3 Things You Might Not Know About Balance Transfers
April 12, 2010
Are you considering a balance transfer? If so, what do you really know about them? Chances are that you’re considering that balance transfer because you know it’s a way to save money compared to your current higher interest rates. You probably also know that many credit cards, like the Citibank Silver credit card, offer special balance transfer rates that are only available for a limited time.
Knowing that your balance transfer rate will eventually increase if you don’t pay it off in full isn’t all you need to know though. Here are three things you might not already know about balance transfers, but things which should play a role in your decision about whether or not a balance transfer is really the right move for you.
1. You might be charged a fee for transferring a balance to a new credit card.
With saving money likely being a top priority in your choice to initiate a balance transfer, you should probably pay attention to the fees. Balance transfer fees usually come in one of two varieties: a flat fee or a percentage of the balance transferred.
Why is it important to know about balance transfer fees before starting a balance transfer?
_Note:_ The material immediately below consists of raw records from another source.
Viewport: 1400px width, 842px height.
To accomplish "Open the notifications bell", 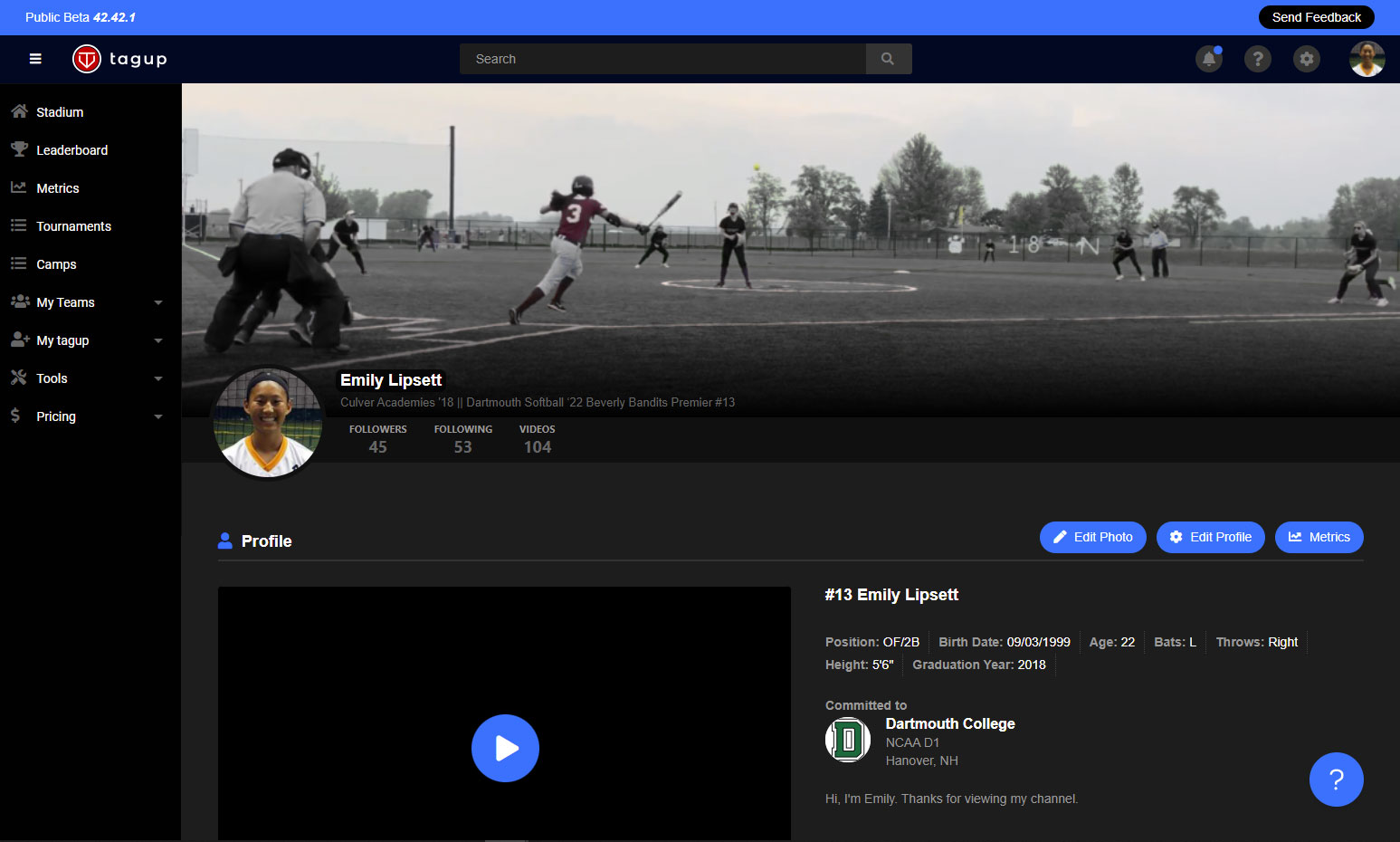I will [x=1208, y=59].
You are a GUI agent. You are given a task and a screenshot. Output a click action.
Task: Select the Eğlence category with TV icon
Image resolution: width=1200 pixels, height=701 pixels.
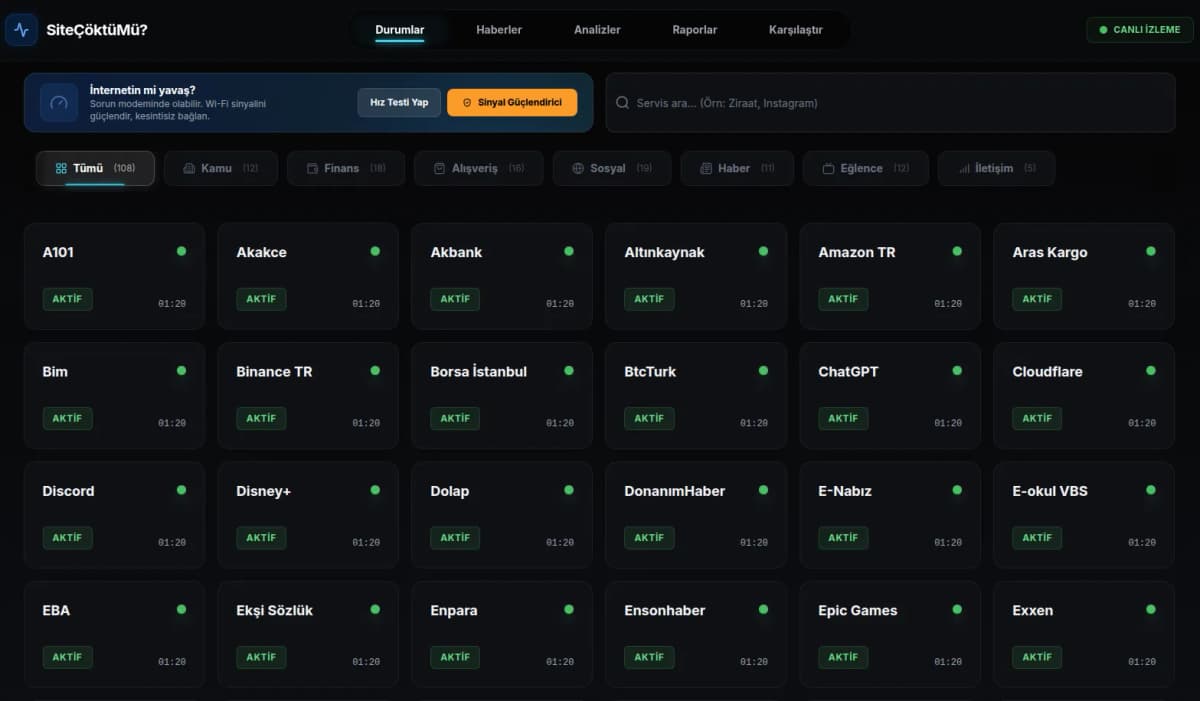click(x=865, y=168)
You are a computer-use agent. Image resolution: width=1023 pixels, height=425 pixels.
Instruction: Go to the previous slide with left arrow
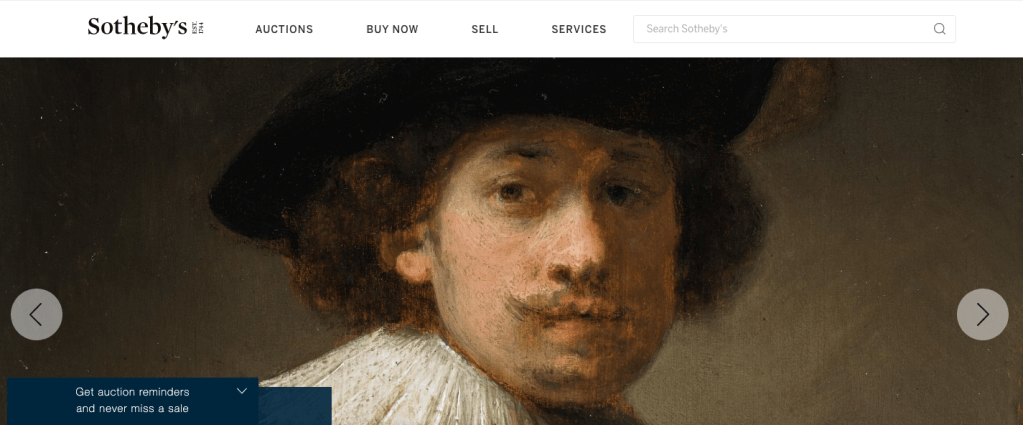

Well, if the idea is to save money you’ll want to find out up front what the transfer will cost you so you can be sure the overall savings are still worthwhile for that particular credit card.
2. You might not be able to transfer your full balance.
If you want to use balance transfers as a debt consolidation tactic, you might be hoping that you can transfer multiple balances to a single new credit card. You might be unpleasantly surprised though. Not only might your new balance transfer card not approve multiple balances to be transferred, but you might not even be able to transfer the full balance from one current credit card. You could only be approved for a portion of the balance.
On the flip side, balance transfer cards will often have a minimum balance that you have to transfer — for example, you might have to transfer at least $500, so you won’t be able to use a balance transfer to save money on a $400 debt.
3. Your balance transfer might eliminate your interest free days.
Interest free days on purchases are generally contingent upon paying off your balance in full during the previous statement period. That includes your balance transfers. If you plan to use the new credit card for purchases in addition to a balance transfer, you probably won’t be eligible for any interest free days until that balance transfer is completely paid off.
Why is this important? Knowing this and your usual spending habits, you’ll be able to find a balance transfer card that suits your needs. For example, if you make a lot of purchases and plan to do so with the new balance transfer credit card, you know to look for a card with a low purchase rate.
None of this information is meant to warn you to stay away from balance transfer credit cards. It’s about knowing all of the facts up front so you can choose the right credit card when you’re ready for a balance transfer. Just remember to that exact details vary from one card to the next, so it’s important to review the credit card terms carefully before applying.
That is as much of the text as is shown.